BEGIN Text segment

Chicago Is Not Broke is broken into three parts: The Money Stolen From Us, Money That is Hidden From Us and Money That We Are Not Collecting.
Each chapter is written by a different author, including budget expert Ralph Martire, former Alderman Dick Simpson, economist Bill Barclay, former mayoral candidate Amara Enyia and TIF expert Tresser.
The book begins, “The mayor says Chicago is broke. The newspapers say Chicago is broke. Think tanks and policy shops say we are broke. Can we believe them? What would be the difference to the lives of Chicagoans and the future of the city if we are not broke?”
The book then lays out a very comprehensive and easy to follow narrative of what the Chicago budget is, who the money goes to and how we the people can access it. In other words, there is plenty of money out there.

END Text segment
BEGIN Entries provided

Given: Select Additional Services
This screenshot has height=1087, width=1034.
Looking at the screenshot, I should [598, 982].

END Entries provided
BEGIN Entries provided

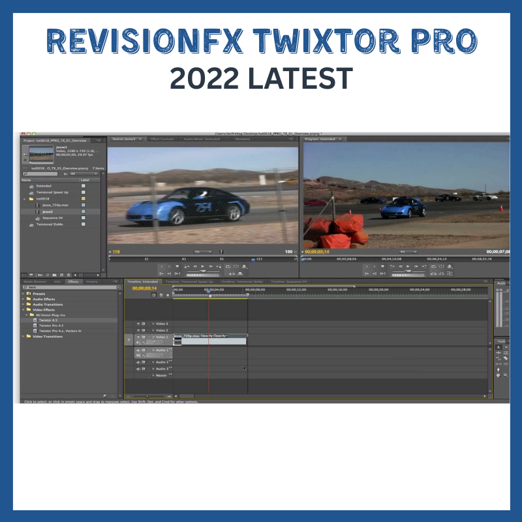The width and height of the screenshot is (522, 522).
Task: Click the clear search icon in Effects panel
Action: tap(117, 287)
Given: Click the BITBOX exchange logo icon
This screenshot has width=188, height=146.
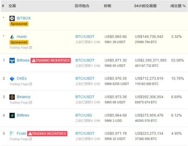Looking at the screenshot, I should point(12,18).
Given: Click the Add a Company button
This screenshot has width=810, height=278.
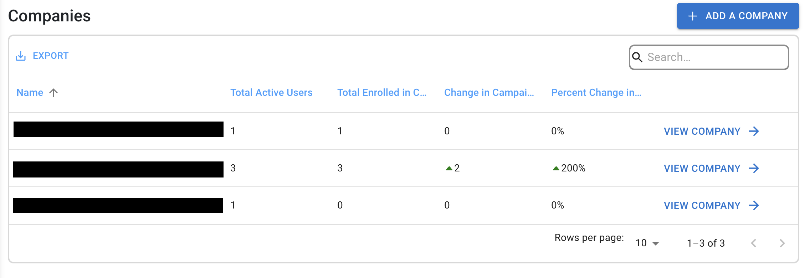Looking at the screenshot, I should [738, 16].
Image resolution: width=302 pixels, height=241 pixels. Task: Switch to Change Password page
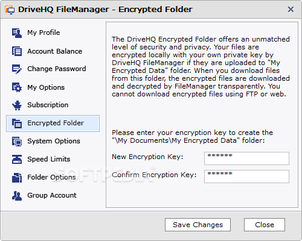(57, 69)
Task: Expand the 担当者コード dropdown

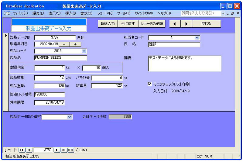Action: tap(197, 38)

END Entries provided

--- Exercise brief ---
Could you give the stretch of the book overview from "Chicago Is Not" through "TIF expert Tresser." again, updating "chapter" to "section"?

--- The answer ---
Chicago Is Not Broke is broken into three parts: The Money Stolen From Us, Money That is Hidden From Us and Money That We Are Not Collecting.
Each section is written by a different author, including budget expert Ralph Martire, former Alderman Dick Simpson, economist Bill Barclay, former mayoral candidate Amara Enyia and TIF expert Tresser.